**Assignment**. Wherever the word "blue" appears in the entries, copy the whole line.

**Extracted information**.
--- START ---

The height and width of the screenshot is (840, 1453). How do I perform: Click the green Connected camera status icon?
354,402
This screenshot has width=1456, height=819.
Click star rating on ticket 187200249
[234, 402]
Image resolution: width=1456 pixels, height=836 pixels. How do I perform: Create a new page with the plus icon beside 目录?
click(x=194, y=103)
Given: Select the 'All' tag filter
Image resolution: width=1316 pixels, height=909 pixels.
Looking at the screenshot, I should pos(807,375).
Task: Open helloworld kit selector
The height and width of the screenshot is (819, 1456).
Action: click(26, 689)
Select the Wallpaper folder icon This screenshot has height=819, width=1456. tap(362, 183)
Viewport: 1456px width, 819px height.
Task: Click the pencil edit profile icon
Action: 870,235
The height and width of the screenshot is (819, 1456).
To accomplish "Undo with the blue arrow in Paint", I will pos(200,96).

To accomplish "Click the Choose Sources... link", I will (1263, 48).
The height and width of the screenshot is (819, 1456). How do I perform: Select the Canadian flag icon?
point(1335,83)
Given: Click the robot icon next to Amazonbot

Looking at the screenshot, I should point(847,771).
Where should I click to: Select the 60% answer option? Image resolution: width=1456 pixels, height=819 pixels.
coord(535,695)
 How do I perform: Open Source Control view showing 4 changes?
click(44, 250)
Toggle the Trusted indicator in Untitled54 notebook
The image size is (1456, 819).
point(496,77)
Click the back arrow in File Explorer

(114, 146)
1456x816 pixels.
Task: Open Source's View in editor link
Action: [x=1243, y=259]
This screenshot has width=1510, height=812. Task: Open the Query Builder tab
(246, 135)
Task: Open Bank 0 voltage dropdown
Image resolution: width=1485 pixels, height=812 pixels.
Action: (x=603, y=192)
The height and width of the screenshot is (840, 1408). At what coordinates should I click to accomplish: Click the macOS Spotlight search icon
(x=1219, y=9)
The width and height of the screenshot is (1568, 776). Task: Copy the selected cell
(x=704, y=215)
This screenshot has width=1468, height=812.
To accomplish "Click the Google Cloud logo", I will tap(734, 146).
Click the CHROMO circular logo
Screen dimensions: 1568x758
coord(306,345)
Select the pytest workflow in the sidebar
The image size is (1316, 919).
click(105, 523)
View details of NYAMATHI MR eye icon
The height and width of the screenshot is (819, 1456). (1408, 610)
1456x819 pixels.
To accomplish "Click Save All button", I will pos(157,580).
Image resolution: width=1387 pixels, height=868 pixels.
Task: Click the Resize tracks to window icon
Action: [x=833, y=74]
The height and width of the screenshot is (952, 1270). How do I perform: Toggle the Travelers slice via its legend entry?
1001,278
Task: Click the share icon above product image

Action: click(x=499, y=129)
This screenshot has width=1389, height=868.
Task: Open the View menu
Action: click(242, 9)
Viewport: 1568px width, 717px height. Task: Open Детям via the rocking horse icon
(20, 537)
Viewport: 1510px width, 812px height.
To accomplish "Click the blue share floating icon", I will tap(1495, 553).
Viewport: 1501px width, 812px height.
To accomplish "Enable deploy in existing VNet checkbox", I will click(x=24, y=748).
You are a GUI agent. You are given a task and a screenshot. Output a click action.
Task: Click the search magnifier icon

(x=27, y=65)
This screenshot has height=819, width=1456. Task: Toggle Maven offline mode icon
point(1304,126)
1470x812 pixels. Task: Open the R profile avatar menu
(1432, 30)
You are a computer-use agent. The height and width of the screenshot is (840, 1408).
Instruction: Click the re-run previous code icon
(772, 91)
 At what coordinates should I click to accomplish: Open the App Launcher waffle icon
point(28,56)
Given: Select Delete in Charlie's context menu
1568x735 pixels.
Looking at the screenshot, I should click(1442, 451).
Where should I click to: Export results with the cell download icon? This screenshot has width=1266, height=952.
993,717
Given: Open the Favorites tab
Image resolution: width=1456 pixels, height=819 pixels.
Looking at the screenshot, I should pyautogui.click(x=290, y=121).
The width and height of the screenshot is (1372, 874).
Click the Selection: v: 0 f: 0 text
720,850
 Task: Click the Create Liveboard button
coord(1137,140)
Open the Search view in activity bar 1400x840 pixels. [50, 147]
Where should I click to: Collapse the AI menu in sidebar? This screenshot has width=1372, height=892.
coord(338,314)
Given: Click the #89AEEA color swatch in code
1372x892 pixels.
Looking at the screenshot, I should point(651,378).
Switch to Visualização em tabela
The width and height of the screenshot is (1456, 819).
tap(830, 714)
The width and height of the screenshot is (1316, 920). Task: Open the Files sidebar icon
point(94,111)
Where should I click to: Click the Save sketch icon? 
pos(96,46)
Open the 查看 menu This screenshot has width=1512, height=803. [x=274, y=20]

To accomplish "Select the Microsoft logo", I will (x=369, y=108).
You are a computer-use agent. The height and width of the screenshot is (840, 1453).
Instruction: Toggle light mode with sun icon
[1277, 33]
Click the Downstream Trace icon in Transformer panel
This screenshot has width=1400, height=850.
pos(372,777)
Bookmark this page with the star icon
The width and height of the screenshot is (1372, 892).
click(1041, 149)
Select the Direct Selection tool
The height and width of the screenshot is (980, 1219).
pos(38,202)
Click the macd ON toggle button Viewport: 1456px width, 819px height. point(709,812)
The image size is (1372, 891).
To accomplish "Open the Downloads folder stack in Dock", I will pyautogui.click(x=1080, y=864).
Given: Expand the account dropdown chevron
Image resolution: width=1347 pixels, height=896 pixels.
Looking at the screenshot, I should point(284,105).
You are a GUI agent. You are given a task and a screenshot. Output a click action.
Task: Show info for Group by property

--- END ---

**Result**.
To accomplish "Undo with the blue arrow in Paint", I will pos(200,96).
To accomplish "Click the blue share floating icon", I will tap(1495, 553).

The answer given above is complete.